取り組みの弱さの第二の理由は,てんかんを有する人々の雇用上の実態が明らかでなかったという点にある.本人や家族の体験においては,その悩み・ニーズは痛いほどわかっているが,総合的・体系的には把握されていない.とくに,行政の統計においては,「てんかん」としての対策が無いため,すっぽりと抜け落ちているのである.
また,雇用において「てんかん」の何が,どのように影響しているか,どのようにすれば,援助につながるかが,充分に明確ではない.その分析・研究が,ほとんどなされていない,というのが取り組みの弱さの第三の理由であり,また逆に結果でもあった.

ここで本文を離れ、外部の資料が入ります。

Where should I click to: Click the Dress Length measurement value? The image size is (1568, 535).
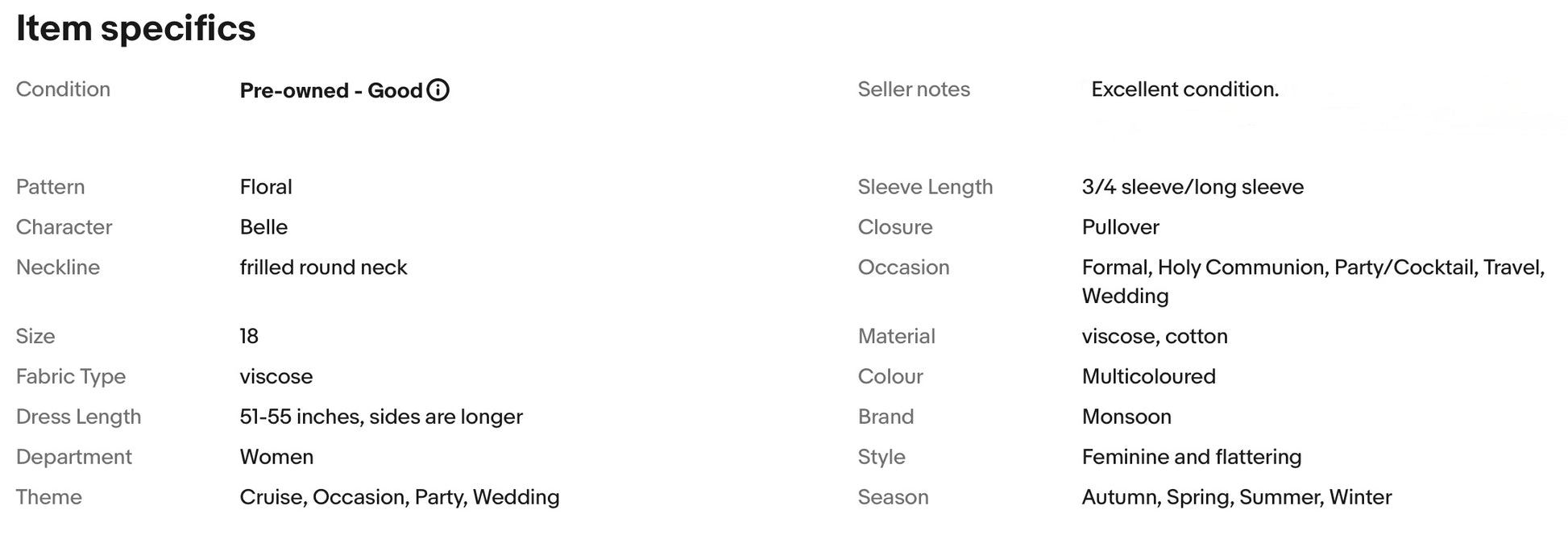tap(381, 417)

しかしながら,国際障害者年を契機とした「障害」の構造的理解の一般化は,「疾患」と「障害」の共存,あるいは連続性を常識化した.その結果,長期慢性疾患の雇用問題に関心が高まり,急速に取り組みが進んでいる.
我が国においては,(社)日本てんかん協会を中心に,「てんかんリハビリテーション研究会議(1983年~)」「てんかんと雇用に関する専門研修セミナー(1986年)」の開催.「就労実状調査」の実施(1984年)とその報告書の発行(1985年)など,が行われた.
また国際的には,国際てんかん協会が「雇用に関する委員会」を編成し,第17回国際てんかん学会議(1987年9月)においては,主要テーマの一つに選ばれ,活発な討論が行われた10).
しかしながら,関係者の関心の高まりにもかかわらず,実質的な取り組みが進んでいるとは言い難い.制度的保障は,「職場適応訓練制度」への対象化くらいであり,身体障害者雇用促進法が大幅に改正された新法においても,具体的な対策は,まだ何も用意されていない.そのため,改めて問題点を整理し,制度化する必要を痛感する.